• TASK
Retype the whole listing that follows so that it matches the original exactly.

• RECORDS FOR THE EXERCISE

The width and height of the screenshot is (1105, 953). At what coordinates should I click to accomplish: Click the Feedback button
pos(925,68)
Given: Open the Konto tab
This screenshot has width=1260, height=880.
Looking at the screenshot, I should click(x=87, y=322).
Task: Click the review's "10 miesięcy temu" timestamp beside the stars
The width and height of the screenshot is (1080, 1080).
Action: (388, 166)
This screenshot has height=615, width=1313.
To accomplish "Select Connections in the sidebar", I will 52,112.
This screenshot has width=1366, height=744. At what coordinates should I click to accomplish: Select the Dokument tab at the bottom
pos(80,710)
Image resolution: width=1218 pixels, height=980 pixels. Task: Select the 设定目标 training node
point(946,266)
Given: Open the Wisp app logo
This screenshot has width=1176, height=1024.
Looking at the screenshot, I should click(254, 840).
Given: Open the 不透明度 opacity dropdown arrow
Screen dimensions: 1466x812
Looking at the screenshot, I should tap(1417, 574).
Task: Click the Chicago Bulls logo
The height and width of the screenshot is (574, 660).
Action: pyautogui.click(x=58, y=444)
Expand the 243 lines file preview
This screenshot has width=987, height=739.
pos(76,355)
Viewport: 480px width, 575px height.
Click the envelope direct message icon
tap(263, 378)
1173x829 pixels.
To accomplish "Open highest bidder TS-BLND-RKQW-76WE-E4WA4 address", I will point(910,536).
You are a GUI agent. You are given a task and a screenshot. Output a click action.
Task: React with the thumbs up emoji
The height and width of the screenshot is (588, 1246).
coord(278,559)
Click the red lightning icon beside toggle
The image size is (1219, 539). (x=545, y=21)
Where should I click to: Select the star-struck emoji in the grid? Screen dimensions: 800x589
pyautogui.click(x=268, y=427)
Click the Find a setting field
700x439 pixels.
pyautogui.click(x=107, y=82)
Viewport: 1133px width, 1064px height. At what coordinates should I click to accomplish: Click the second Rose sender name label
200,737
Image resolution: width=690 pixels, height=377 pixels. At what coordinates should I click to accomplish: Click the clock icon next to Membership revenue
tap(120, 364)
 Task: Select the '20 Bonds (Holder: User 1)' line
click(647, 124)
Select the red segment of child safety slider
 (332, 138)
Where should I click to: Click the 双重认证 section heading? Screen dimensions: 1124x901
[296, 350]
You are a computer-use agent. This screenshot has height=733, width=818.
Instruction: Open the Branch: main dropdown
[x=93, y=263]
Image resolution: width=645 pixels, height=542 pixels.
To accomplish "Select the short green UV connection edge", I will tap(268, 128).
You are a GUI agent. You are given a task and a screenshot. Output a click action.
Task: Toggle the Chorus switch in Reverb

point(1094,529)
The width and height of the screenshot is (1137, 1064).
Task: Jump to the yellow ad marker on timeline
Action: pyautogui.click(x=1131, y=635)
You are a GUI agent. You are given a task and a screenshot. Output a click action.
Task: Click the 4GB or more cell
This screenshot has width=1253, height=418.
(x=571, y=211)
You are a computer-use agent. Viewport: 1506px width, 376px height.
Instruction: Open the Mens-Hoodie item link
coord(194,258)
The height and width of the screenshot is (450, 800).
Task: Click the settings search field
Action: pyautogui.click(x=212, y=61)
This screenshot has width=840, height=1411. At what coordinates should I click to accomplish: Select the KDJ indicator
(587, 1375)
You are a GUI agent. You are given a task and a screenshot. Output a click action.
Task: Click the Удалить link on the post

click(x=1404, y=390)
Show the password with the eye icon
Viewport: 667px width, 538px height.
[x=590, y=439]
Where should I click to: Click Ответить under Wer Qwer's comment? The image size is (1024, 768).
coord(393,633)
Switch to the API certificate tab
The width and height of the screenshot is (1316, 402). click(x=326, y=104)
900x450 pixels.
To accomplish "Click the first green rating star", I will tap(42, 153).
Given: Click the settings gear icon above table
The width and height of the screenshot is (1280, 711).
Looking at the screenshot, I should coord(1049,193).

• THE COMPLETED TASK
The width and height of the screenshot is (1105, 953). At what coordinates should I click to accomplish: Click the Feedback button
pos(925,68)
Given: Open the Konto tab
This screenshot has width=1260, height=880.
Looking at the screenshot, I should click(x=87, y=322).
Task: Click the review's "10 miesięcy temu" timestamp beside the stars
The width and height of the screenshot is (1080, 1080).
Action: (388, 166)
This screenshot has height=615, width=1313.
To accomplish "Select Connections in the sidebar", I will 52,112.
This screenshot has width=1366, height=744. At what coordinates should I click to accomplish: Select the Dokument tab at the bottom
pos(80,710)
Image resolution: width=1218 pixels, height=980 pixels. Task: Select the 设定目标 training node
point(946,266)
Given: Open the Wisp app logo
This screenshot has width=1176, height=1024.
Looking at the screenshot, I should click(254, 840).
Given: Open the 不透明度 opacity dropdown arrow
Screen dimensions: 1466x812
Looking at the screenshot, I should tap(1417, 574).
Task: Click the Chicago Bulls logo
The height and width of the screenshot is (574, 660).
Action: pyautogui.click(x=58, y=444)
Expand the 243 lines file preview
This screenshot has width=987, height=739.
pos(76,355)
Viewport: 480px width, 575px height.
Click the envelope direct message icon
tap(263, 378)
1173x829 pixels.
To accomplish "Open highest bidder TS-BLND-RKQW-76WE-E4WA4 address", I will point(910,536).
You are a GUI agent. You are given a task and a screenshot. Output a click action.
Task: React with the thumbs up emoji
The height and width of the screenshot is (588, 1246).
coord(278,559)
Click the red lightning icon beside toggle
The image size is (1219, 539). (x=545, y=21)
Where should I click to: Select the star-struck emoji in the grid? Screen dimensions: 800x589
pyautogui.click(x=268, y=427)
Click the Find a setting field
700x439 pixels.
pyautogui.click(x=107, y=82)
Viewport: 1133px width, 1064px height. At what coordinates should I click to accomplish: Click the second Rose sender name label
200,737
Image resolution: width=690 pixels, height=377 pixels. At what coordinates should I click to accomplish: Click the clock icon next to Membership revenue
tap(120, 364)
 Task: Select the '20 Bonds (Holder: User 1)' line
click(647, 124)
Select the red segment of child safety slider
 (332, 138)
Where should I click to: Click the 双重认证 section heading? Screen dimensions: 1124x901
[296, 350]
You are a computer-use agent. This screenshot has height=733, width=818.
Instruction: Open the Branch: main dropdown
[x=93, y=263]
Image resolution: width=645 pixels, height=542 pixels.
To accomplish "Select the short green UV connection edge", I will tap(268, 128).
You are a GUI agent. You are given a task and a screenshot. Output a click action.
Task: Toggle the Chorus switch in Reverb

point(1094,529)
The width and height of the screenshot is (1137, 1064).
Task: Jump to the yellow ad marker on timeline
Action: pyautogui.click(x=1131, y=635)
You are a GUI agent. You are given a task and a screenshot. Output a click action.
Task: Click the 4GB or more cell
This screenshot has width=1253, height=418.
(x=571, y=211)
You are a computer-use agent. Viewport: 1506px width, 376px height.
Instruction: Open the Mens-Hoodie item link
coord(194,258)
The height and width of the screenshot is (450, 800).
Task: Click the settings search field
Action: pyautogui.click(x=212, y=61)
This screenshot has width=840, height=1411. At what coordinates should I click to accomplish: Select the KDJ indicator
(587, 1375)
You are a GUI agent. You are given a task and a screenshot. Output a click action.
Task: Click the Удалить link on the post

click(x=1404, y=390)
Show the password with the eye icon
Viewport: 667px width, 538px height.
[x=590, y=439]
Where should I click to: Click Ответить under Wer Qwer's comment? The image size is (1024, 768).
coord(393,633)
Switch to the API certificate tab
The width and height of the screenshot is (1316, 402). click(x=326, y=104)
900x450 pixels.
To accomplish "Click the first green rating star", I will tap(42, 153).
Given: Click the settings gear icon above table
The width and height of the screenshot is (1280, 711).
Looking at the screenshot, I should coord(1049,193).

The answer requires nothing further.